**** EXCERPT PROVIDED ****

# ECMN's Pix



## Bootlegger (Dec 18, 2008)

Here some pics of me from the ECMN's. I took 3rd in the Mudda Cross.














































Here some pics I took as well...

http://rides.webshots.com/album/578763458eTMhwd


----------



## phreebsd (Dec 16, 2004)

pretty cool pics, bootlegger.


----------



## Bootlegger (Dec 18, 2008)

Thanks Phree....it was a blast.


----------



## IBBruin (Feb 10, 2009)

Cool pix. Not many folks there though. NOTHING like Nats in Texas.


----------



## Bootlegger (Dec 18, 2008)

No...I think about 5 thousand showed up.


----------



## Polaris425 (Dec 16, 2004)

Nice Pics!


----------



## Bootlegger (Dec 18, 2008)

Thanks John...the racing was the best I have seen in a long time. Lots of good and big name racers showed up. The only downfall is not a lot of the West guys were able to come...the one that did were some of the top racers though....Adam Ladner, Dakotah Klein, John Ferranti, Trey Thorton, Jw Otwell, Brain Haughton and a few others.


----------



## robisra (Dec 13, 2009)

Here's my pics of the ECMN weekend. No racing, but lots of fun!


----------



## robisra (Dec 13, 2009)

And three more.


----------



## DrillersGoDeeper (Jan 3, 2009)

Looks like a good time for sure!! Congrats bootlegger!!


----------



## Bootlegger (Dec 18, 2008)

Thank DGD.....it was a great time and great racing. I have done pretty well this year on the KQ racing...well except the first race when my fuel pump went out...lol

Rob...I think I seen you..not sure. I was camped right in front of the Mud NutZ 40 foot trailer. right behind the vendors.


----------



## drtj (May 3, 2009)

IBBruin said:


> Cool pix. Not many folks there though. NOTHING like Nats in Texas.


 
I've always heard things are bigger in Texas! Wouldnt mind moving there myself.


----------



## J2! (May 8, 2010)

Good pics boot.. That was a great ride... We had three AWSOME night rides and only two bikes broke.. It was good to see ya again boot, Mark is having an invitation only ride at his place in a few weeks (not open to the public), you should come on down and ride with us.. I'll let ya know the exact date when I hear something.. Oh yeah good to meet you robisera, sorry we couldn't hook up earlier in the weekend.. We were out ALOT !!!

**** EXCERPTED DATA ****

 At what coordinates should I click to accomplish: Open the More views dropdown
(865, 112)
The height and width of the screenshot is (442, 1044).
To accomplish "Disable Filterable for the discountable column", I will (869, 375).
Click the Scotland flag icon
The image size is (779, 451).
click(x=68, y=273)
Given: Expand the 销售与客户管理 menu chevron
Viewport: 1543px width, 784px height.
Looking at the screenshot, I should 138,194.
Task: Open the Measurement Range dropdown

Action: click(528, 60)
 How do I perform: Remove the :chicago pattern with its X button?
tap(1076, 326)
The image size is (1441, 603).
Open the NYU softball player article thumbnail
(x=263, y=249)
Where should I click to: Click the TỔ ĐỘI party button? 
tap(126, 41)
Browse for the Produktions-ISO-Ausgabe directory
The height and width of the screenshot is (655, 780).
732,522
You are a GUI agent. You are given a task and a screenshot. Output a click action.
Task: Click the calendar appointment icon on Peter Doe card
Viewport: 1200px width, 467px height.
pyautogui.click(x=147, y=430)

****

:: TASKS ::
1 – In the ECMN thread, why does Bootlegger leave out the first race when he says he has done well this year in KQ racing? Answer in one to three sentences.
2 – From the ECMN thread, extract the text between "Thank DGD.....it was" and "behind the vendors.", inclusive.

:: RESPONSES IN ORDER ::
1 – He leaves out the first race because his fuel pump went out during it. Apart from that race, he says he has done pretty well this year in KQ racing.

2 –
Thank DGD.....it was a great time and great racing. I have done pretty well this year on the KQ racing...well except the first race when my fuel pump went out...lol

Rob...I think I seen you..not sure. I was camped right in front of the Mud NutZ 40 foot trailer. right behind the vendors.